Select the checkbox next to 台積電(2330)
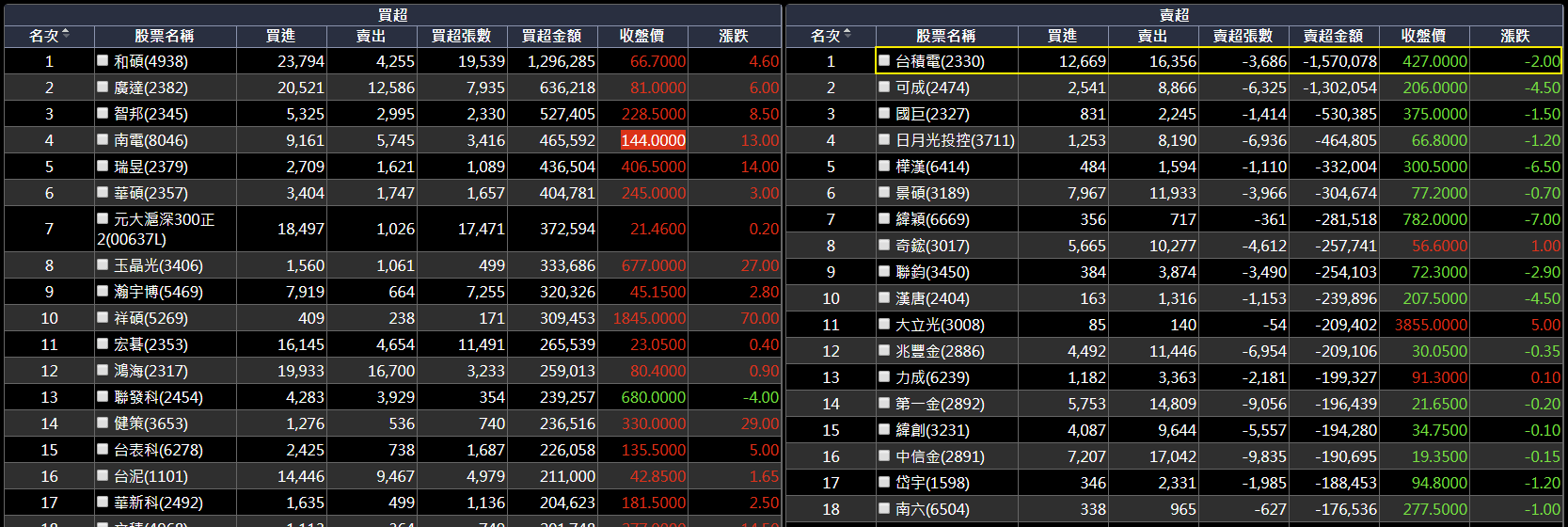 tap(884, 60)
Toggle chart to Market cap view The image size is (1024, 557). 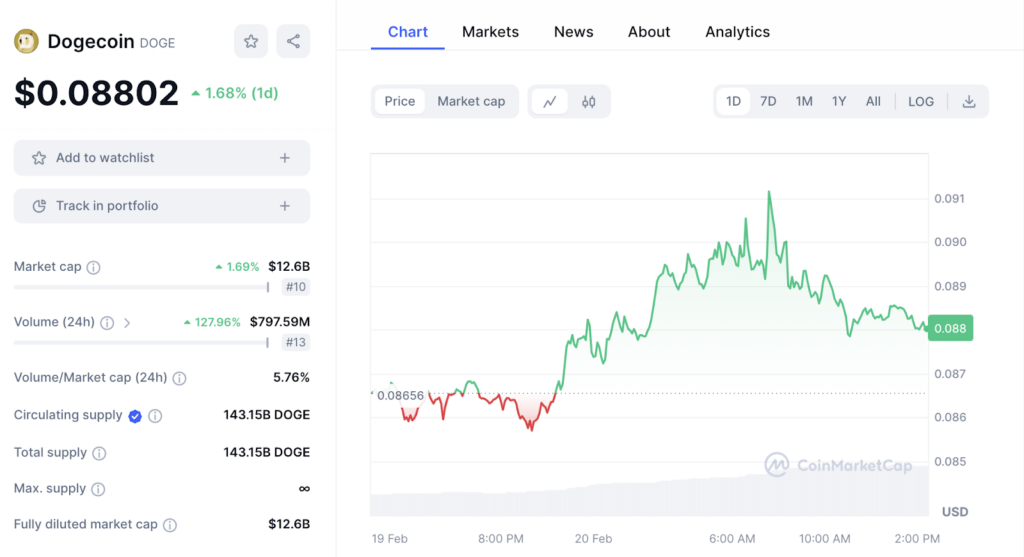(471, 101)
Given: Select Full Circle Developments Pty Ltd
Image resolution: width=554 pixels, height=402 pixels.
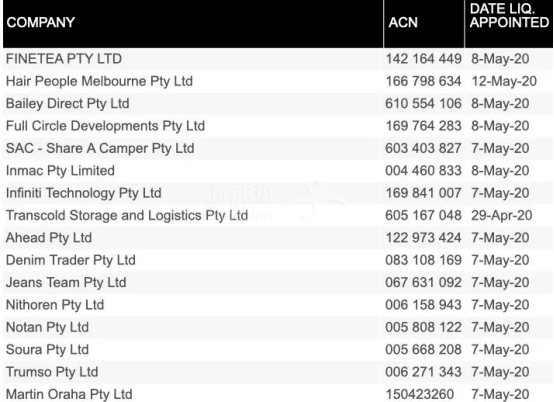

The task:
Please put the data lines from the one containing "Given: Select Full" through the end of the data into a JSON list of strings, one string per line, leaving out blank lines and the pictures.

Written response:
[
  "Given: Select Full Circle Developments Pty Ltd",
  "Image resolution: width=554 pixels, height=402 pixels."
]